Elliott, WEY and Vallenza, RJ. (2004) "Oxford by the numbers: What are the odds that the Earl of Oxford could have written William Shakespeare's poetry and plays?" _Tennessee Law Review_ *72* (1): 323 - 453.
That is an actual academic review that "disassembles" de Vere. What I'm not aware of are any that do the same for Shakespeare. Like creationists, the Oxfordians have founded their own pseudo-scholarly magazines (like _The Oxfordian_ ), but they bear the same relation to real academic work in Shakespeare studies as the _Creation Ex Nihlio Technical Journal_ (or whatever it's called these days) bears to _Science_ , _Nature_ , _Cell_ , and _Trends in Ecology and Evolution_ . Most of the Oxfordian arguments are entirely irrelevant to authorship even if they're granted, as indeed yours have been. When it doesn't matter either way, then obviously the arguments cannot remove Shakespeare from his place even if they're true.
"4. That multiple candidates have a stronger demonstrable case to the canon than William Shakspere is evidence of how soft evidence is for him, not how poor the evidence is for others. Basic."
But they don't. Whose name is it on the title pages and dedication pages? William Shakespeare's (though he shares a co-authorship credit with John Fletcher). Whose name is it in the Stationers' Register? William Shakespeare's (albeit with one entry where he shares credit, again, with John Fletcher). Whose name is in the Master of the Revels accounts as the author of _The Comedy of Errors_ , _The Merchant of Venice_ , and _Measure for Measure_ ? William Shakespeare. Whose name is in contemporary literary anthologies like _Englands Helicon_ as an author of extracts from the canonical works? William Shakespeare. Whom did every contemporary identify as the author of the works, including multiple people who had personal and/or professional connections with the man (his theatrical colleagues John Heminges, Henry Condell, and John Lowin; his playwriting colleagues Ben Jonson, John Webster, and Thomas Heywood; the family friend and stepson of one of the two named overseers of William Shakespeare of Stratford's will, Leonard Digges; etc.)? William Shakespeare.
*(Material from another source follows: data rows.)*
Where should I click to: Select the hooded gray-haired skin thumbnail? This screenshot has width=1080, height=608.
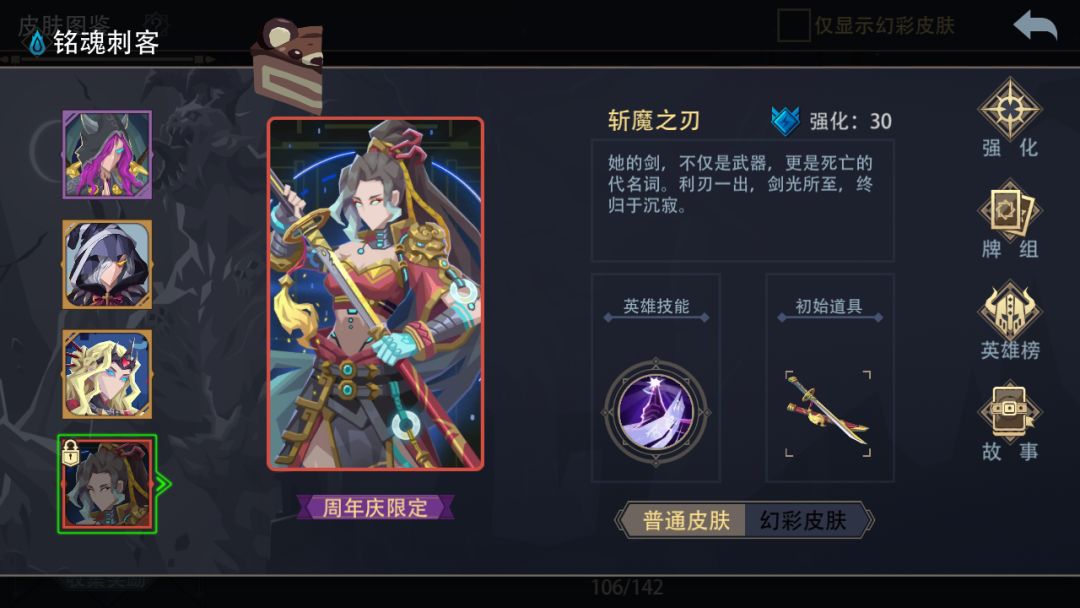107,264
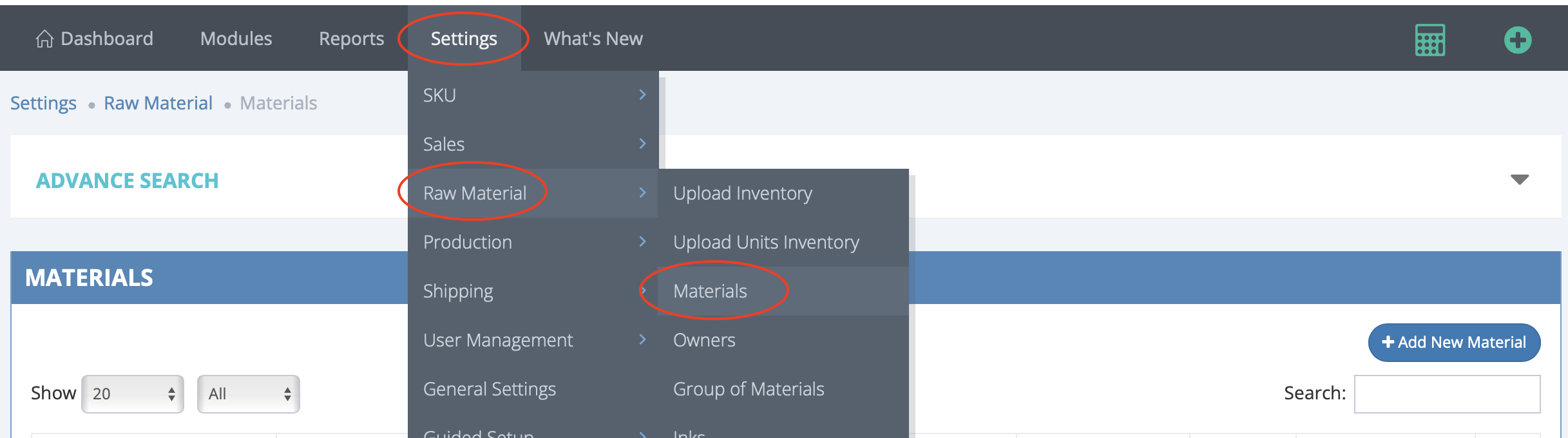This screenshot has height=438, width=1568.
Task: Open the Reports navigation item
Action: [x=351, y=39]
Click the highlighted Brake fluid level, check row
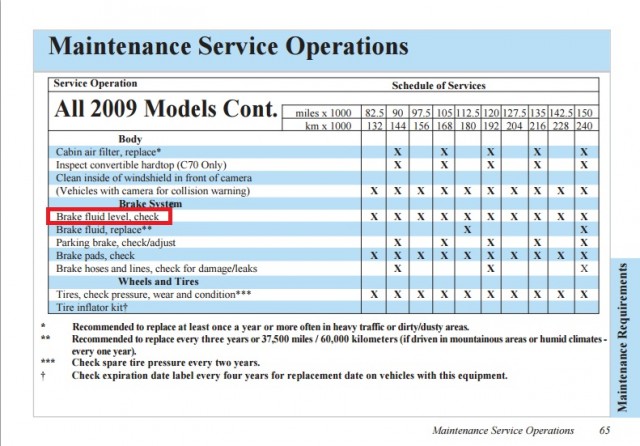Screen dimensions: 640x446 point(110,216)
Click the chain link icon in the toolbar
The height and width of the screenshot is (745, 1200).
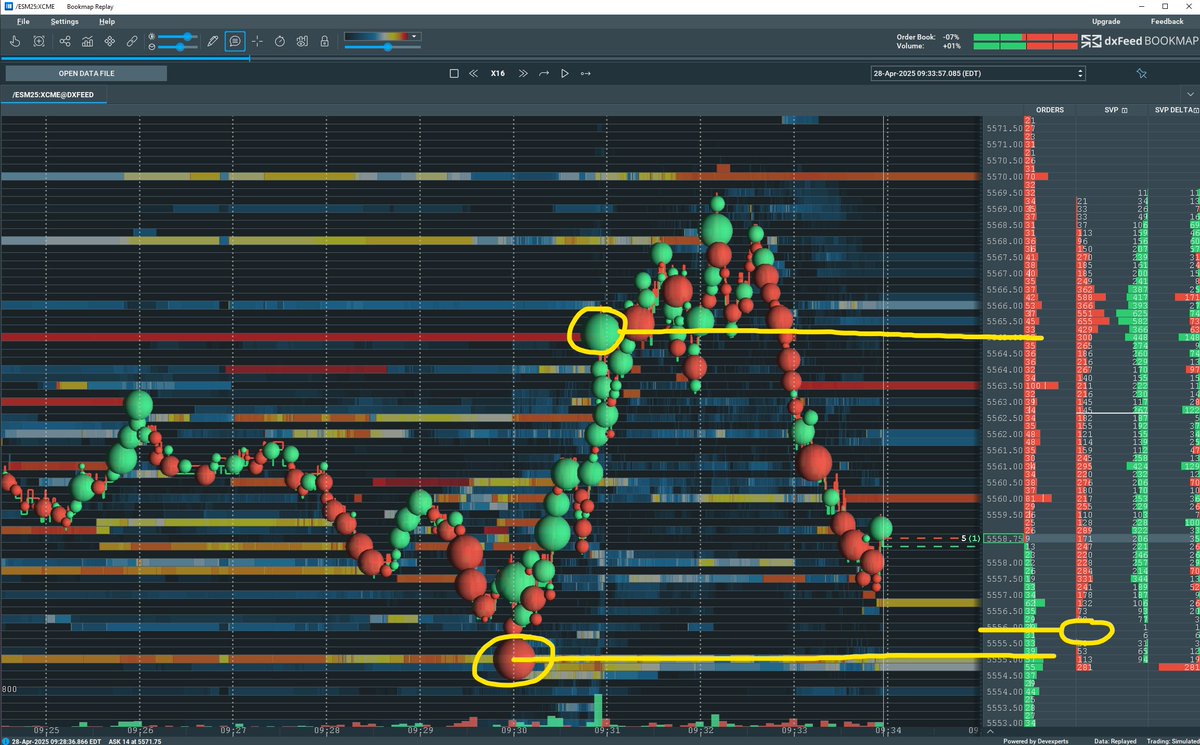point(132,41)
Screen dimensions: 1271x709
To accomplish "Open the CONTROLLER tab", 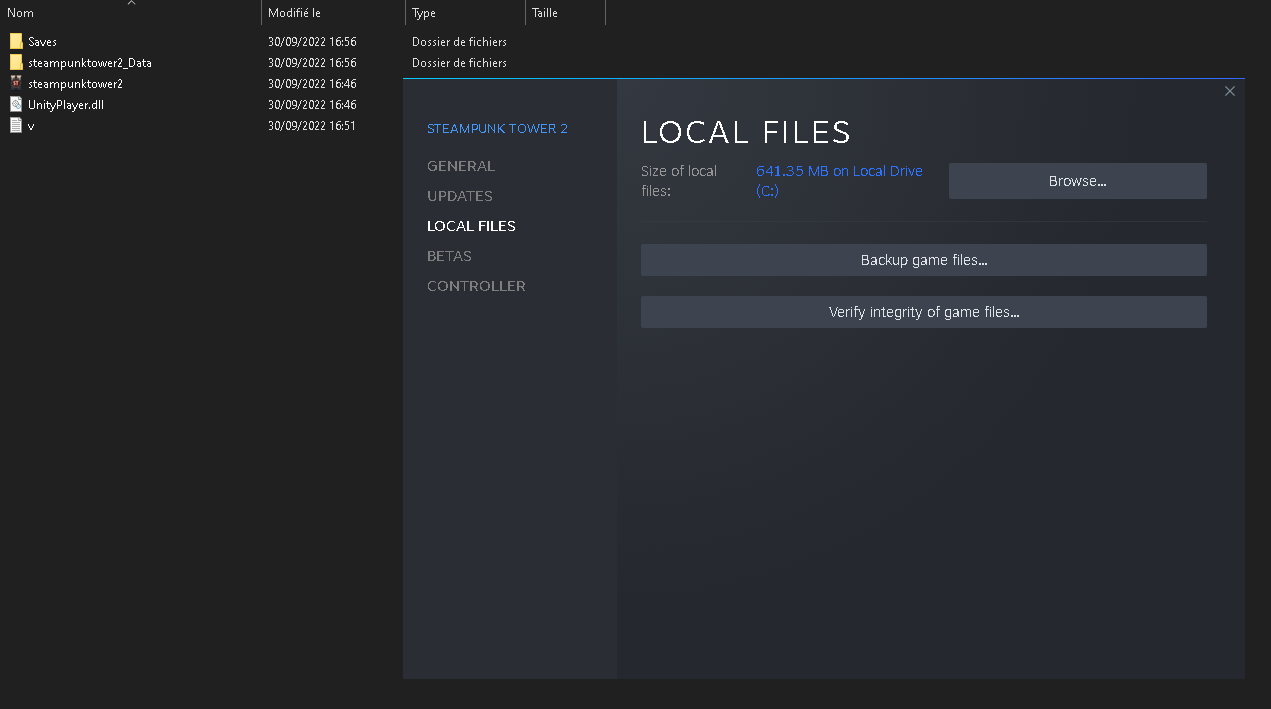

Where is a single so-called "alternative authorship candidate" who has *ANY* primary documentary evidence supporting his or her authorship or who was said by any contemporary who knew them that they were the true author of Shakespeare's works? The evidence is not "stronger" for any "alternative authorship candidate"; the evidence is completely *NONEXISTENT* . And because it's nonexistent, the alternatives simply cancel each other out. They're clearly not being fielded on the basis of any sound evidence or reasoning, but because someone has chosen their "avatar", as it were, and insist against all of the evidence to the contrary - which they must choose to *IGNORE* as their starting point, which is why this discussion never goes anywhere and nothing is ever established, since they rule out the means by which the question might be settled because it isn't in their favor - that they have somehow identified the 'true author' even if they can't provide you any sufficient evidence.